THE UK’S highest concentration of water voles has been confirmed in one of Scotland’s toughest housing schemes.
The creatures – epitomised by Ratty in Kenneth Grahame’s pastoral classic Wind in the Willows – are “thriving” in Easterhouse in the east end of Glasgow.
A researcher from Glasgow University has been called in by the city council to get to the bottom of the mystery.
After trapping and tagging several of the Glaswegian voles – using empty Pringles tubes – the researcher calculated there are up to 150 per hectare in the area, almost four times the average of their riverbank cousins.
How they got there remains a mystery. The Clyde is about two miles away at its closest point and the North Calder Water about the same.
Easterhouse is one one of Scotland’s most deprived areas and is associated with high unemployment, drug dependency, and poor housing.

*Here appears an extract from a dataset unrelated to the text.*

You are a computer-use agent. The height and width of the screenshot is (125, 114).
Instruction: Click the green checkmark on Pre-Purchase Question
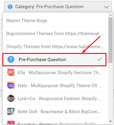(x=99, y=59)
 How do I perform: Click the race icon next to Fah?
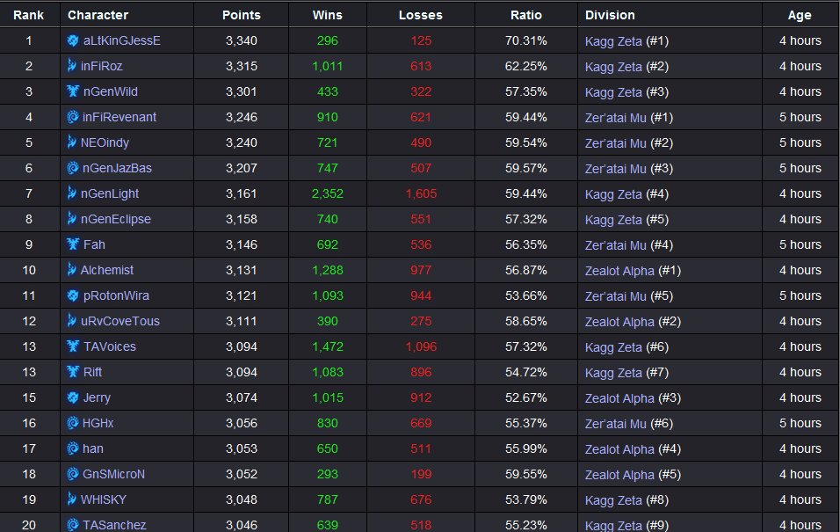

The water voles, a protected species, were discovered in 2008 when Easterhouse residents complained about a rat infestation in the area.
Pest control officers were shocked to discover the ‘rats’ were actually the dark brown water voles, similar in appearance to guinea-pigs.
Seven years on, Glasgow University researcher Robyn Stewart is able to confirm the existence of a distinct, thriving population of urban voles.
The creatures live in the area’s untended grassland, often within a few metres of roads and buildings. Some even exist by the side of the M8 itself.
She said: ““Unless I’d trapped them I’d be in doubt myself. Water voles are considered a species for pristine wetland habitats.
“What’s remarkable for me is seeing wildlife and human beings can co-exist. They are actually thriving in an urban environment.”
“It’s the highest density ever recorded in Britain to the best of my knowledge.
“You are actively tripping over them.”
Robyn admitted: “As to exactly how they got there I have no idea.
“There is a lot of litter and dumping going on. Water voles have dug under a dumped mattress using it as cover.”
The researcher used traps baited with apples and carrots, tagging the voles with microchips and documenting their numbers.
She added: “In terms of their burrows and the setup of their burrowing system it is exactly the standard water vole behavior.
“In heavy rain they block their burrows.”
Richard Weddle, membership secretary for the Glasgow Natural History Society, said the water voles have been “adopted by the local residents”.
“They realises they are special,” he said. “People first thought they were rats.”
One local theory – thought unlikely by researchers – is that the voles originally lived on the banks of the old Monkland Canal which was filled in to make way for the M8.
The British population of water voles has plummeted by 94 per cent since the 1950s.
By 2000 they were close to becoming extinct in many areas.